There are at least 100 young people and their families on Dr. Mary Jo Kupst's caseload who rely on her and a team of psychosocial professionals for advice, consultation and guidance as they deal with the multitude of issues related to coping with childhood cancer.
First there are the new kids who have just found out from their pediatrician that there is a problem and later confirmation from an oncologist that they have, indeed, cancer. These new patients - and their families - are seen by members of the team to provide the most immediate and regular attention.
Next are the patients who have progressed well enough where they may only need to see the multi-disciplinary support team every couple of months or so, or on an as-needed basis.
Then there is another group who have graduated to that special plateau known as "long-term survivor." This is an area of keen interest to Mary Jo Kupst, PhD, who has been helping children and families cope with pediatric cancer for over 30 years, the past 15 as Psychologist at the Midwest Children's Cancer Center and Professor of Pediatrics at the Medical College of Wisconsin.

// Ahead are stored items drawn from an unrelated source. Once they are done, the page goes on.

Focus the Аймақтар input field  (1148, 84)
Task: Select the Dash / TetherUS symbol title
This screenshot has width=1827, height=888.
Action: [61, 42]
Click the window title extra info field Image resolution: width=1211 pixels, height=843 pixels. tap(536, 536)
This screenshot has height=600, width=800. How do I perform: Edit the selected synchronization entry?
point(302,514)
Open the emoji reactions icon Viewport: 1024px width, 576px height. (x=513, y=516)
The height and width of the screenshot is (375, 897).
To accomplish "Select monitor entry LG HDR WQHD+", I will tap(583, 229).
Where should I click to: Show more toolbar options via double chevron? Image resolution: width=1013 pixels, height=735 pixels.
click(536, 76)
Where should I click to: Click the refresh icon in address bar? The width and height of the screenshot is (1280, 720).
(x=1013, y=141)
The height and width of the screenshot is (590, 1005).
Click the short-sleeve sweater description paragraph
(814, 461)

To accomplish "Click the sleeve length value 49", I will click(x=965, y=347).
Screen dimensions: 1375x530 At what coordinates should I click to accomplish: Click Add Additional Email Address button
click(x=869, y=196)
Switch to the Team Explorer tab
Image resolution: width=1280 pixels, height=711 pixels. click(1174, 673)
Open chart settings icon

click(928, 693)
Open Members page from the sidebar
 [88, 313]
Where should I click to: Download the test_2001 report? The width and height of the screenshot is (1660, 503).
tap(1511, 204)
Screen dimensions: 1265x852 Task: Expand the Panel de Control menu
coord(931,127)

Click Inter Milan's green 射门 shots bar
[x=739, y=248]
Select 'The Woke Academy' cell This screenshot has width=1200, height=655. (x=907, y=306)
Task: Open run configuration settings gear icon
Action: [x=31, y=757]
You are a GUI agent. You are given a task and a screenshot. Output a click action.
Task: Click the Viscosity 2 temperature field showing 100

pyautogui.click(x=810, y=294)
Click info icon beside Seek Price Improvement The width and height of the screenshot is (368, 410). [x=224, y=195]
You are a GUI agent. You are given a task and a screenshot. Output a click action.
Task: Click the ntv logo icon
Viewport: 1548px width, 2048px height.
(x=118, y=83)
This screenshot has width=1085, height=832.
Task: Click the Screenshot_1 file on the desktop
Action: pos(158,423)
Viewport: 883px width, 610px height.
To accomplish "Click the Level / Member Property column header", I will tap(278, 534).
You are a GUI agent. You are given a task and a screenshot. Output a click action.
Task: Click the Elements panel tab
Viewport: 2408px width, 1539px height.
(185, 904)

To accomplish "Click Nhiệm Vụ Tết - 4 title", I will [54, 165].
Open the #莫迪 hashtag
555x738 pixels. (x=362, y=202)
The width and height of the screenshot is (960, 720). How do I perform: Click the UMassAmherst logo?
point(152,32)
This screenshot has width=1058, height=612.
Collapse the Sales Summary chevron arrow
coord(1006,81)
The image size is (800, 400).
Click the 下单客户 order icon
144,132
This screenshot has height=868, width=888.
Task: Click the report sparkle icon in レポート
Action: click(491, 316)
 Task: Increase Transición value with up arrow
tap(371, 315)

"Clinically, little has changed since I started here," Dr. Kupst said. "Our psychosocial team works very closely with children and their families from the moment of the diagnosis, through treatment and after treatment. What has changed is that we now have a long-term follow-up clinic in the Midwest Children's Cancer Center at Children's Hospital of Wisconsin.
"Now, when children have finished treatment they are invited back to a clinic where the multi-disciplinary team looks at different aspects of their lives - nutrition, psychological-social needs, school work, vocational issues - all the different types of things that can by affected by the treatment they had.
"Sometimes you don't see these things right away and they show up years later. So it's very important to follow up with them."
One project, partially funded by the MACC Fund, followed children prior to their bone marrow transplant and then followed them one to two years later after the procedure.
"We were looking to see if cognitive function changed because to the treatment," Dr. Kupst said. "What we found was encouraging. Their IQ - their cognitive functioning - was stable. We didn't see any decreases in cognitive or psychosocial functioning at two years post-BMT.
"What we took from this was the importance of seeing these children and adolescents early, determining who might be at risk, and getting a plan to help with coping."
This led to Dr. Kupst and Kristin M. Bingen, PhD, Assistant Professor of Pediatrics, to look at even longer-term functioning and what happens three to five years after treatment.
"Our next project is going to be a five-year follow-up," Dr. Kupst said. "Are there any late effects or issues that have shown up?"
On the front end, when a child is diagnosed with cancer, treatment protocols are pretty well established, but there continue to be changes in aspects of treatment.
"Certainly, we've advanced with our research," Dr. Kupst said. "We can predict better who's more at risk. Research is also the key to making a difference and impacts how we practice. Clinically, our main thing is to help the child and their families cope with many different things they need to deal with through the treatment process."
The psychosocial "team" meets weekly - or earlier if needed - to review all the new patients and those on the HOT unit. Plans are developed and next steps tailored to meet their needs.
This special team is comprised of members from psychology, social work, education, nursing, chaplaincy, child life and hematology/oncology. In the late 1970s and early 1980s, children with Acute Lymphocytic Leukemia (ALL), the most common form or cancer, had a survival rate of 50% to 60%. Today it's in the 80% range.
"Yes, the survival rate for ALL has grown significantly, along with some other cancers," Dr. Kupst said. "Still, there's a lot of work to do. There's that percentage of children who are high risk for not surviving or having really serious long term complications."
Those who do survive or deemed "cancer free" after five to 10 years of treatment are strongly encouraged to keep up with their medical follow-up to continue to check on all organ systems.
"The best thing for me is when I see young people coming back and seeing them going to college, getting married, having children, they've moved on with their lives and they're healthy," Dr. Kupst said. "The worst part, you can guess. The fact is cancer hasn't been cured and children still die."
Many of the young survivors Dr. Kupst has known and talked to over the years view that time of their life as "I used to have leukemia. That's ancient history."
There are some positives to having experienced cancer first-hand, noted Dr. Kupst.
"Even though you would never wish this on anybody, there are some positive things that may have happened," she said. "It may have gotten you closer to your family. It may have helped you realize what's most important in life. It may have given you some direction you might not have ever explored.
"Some former patients have gone into the health care field, and some want to be nurses or pediatric oncologists. They want to help other children who went through what they went through. They sometimes tell another child with cancer, 'I've been through it. Look at me. You can get through it, too.' That means quite a lot.
"Still, you never forget you had cancer. It does change a person. Even though you're not coming back for treatment, there are reminders of the past. It's been a part of your life and probably always will be."